In practice, unless there has been the establishment of a contract (and thus a debt to be paid), a person can choose the type of currency they want to be paid in.

Shops that have “cash only”, “card only” or “crypto-only” policies are perfectly allowed, and other currencies besides legal tender can be accepted in shops depending on their policy.

However, outside of the narrow legal framework, the colloquial value of being accepted as legal tender is significant, as it creates legitimacy, something deeply converted.

The Gamble Of El Salvador

The smallest country in Central America, El Salvador does not have its own national currency, instead adopting the United States Dollar as the primary form of legal tender from 2001 onwards, after the colón (SVC) depreciated in value to the point that one dollar was worth 25,000 SVC.

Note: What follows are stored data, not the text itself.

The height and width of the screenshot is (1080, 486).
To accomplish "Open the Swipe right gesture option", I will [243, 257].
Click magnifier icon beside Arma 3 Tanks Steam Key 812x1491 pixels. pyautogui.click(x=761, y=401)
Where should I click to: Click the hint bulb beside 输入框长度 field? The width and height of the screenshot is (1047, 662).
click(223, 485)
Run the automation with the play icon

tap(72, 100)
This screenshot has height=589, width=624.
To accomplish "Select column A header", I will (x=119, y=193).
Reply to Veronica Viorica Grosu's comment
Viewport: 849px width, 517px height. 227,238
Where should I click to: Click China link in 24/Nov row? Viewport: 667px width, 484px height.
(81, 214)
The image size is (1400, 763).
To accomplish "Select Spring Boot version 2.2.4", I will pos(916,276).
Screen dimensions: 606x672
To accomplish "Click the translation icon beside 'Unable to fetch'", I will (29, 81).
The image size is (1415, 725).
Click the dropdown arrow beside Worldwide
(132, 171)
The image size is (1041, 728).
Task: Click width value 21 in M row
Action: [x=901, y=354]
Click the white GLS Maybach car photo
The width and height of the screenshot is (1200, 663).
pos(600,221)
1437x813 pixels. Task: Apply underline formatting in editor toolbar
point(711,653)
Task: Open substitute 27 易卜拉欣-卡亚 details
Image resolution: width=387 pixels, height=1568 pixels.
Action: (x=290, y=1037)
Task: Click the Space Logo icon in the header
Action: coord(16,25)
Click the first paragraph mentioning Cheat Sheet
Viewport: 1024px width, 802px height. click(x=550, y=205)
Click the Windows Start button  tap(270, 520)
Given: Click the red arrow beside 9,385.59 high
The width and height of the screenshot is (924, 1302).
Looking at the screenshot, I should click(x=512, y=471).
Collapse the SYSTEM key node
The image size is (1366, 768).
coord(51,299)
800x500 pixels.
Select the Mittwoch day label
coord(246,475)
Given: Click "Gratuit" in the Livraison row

This worked for a time but it meant that monetary policy was controlled entirely by another country, which left political leaders looking for a solution.

In 2019, Nayib Bukele was elected president of El Salvador, with one of his biggest policy positions being to adopt cryptocurrency as legal tender.

A man who described himself as the “world’s coolest dictator”, Mr Bukele pushed heavily for crypto, and when his Nuevas Ideas party won a supermajority, he worked to not only consolidate power and put one per cent of the population in prisons described largely in epithets, he also set to work making Bitcoin legal tender.

This involved buying Bitcoin ATMs, setting up an official digital wallet called Chivo and offering $30 worth of the currency for anyone who signed up for the wallet.

The Bitcoin Law of 2021 was not terribly well understood (nine out of ten Salvadoreans did not even know what Bitcoin was) and unpopular at the time (68 per cent disagreed that it should be legal tender), but regardless of this, it was adopted.

It also led to the proposal to build Bitcoin City, a crypto oasis at the base of a volcano where there were no income taxes, energy would be produced via geothermal energy and would be funded by the now-notorious “Volcano Bonds”.

There was also a strict financial policy to buy one bitcoin a day, irrespective of price. This eventually broke even in terms of the cost of the currency but came at the cost of water infrastructure and public services when crypto crashed in 2022.

It has been very successful in driving crypto businesses to El Salvador, something the country openly welcomes by allowing anyone who gives 3 Bitcoin to the country citizenship, but has come at the cost of many of the population, where Bitcoin has seen remarkably low adoption rates even compared to countries such as Mexico and Argentina.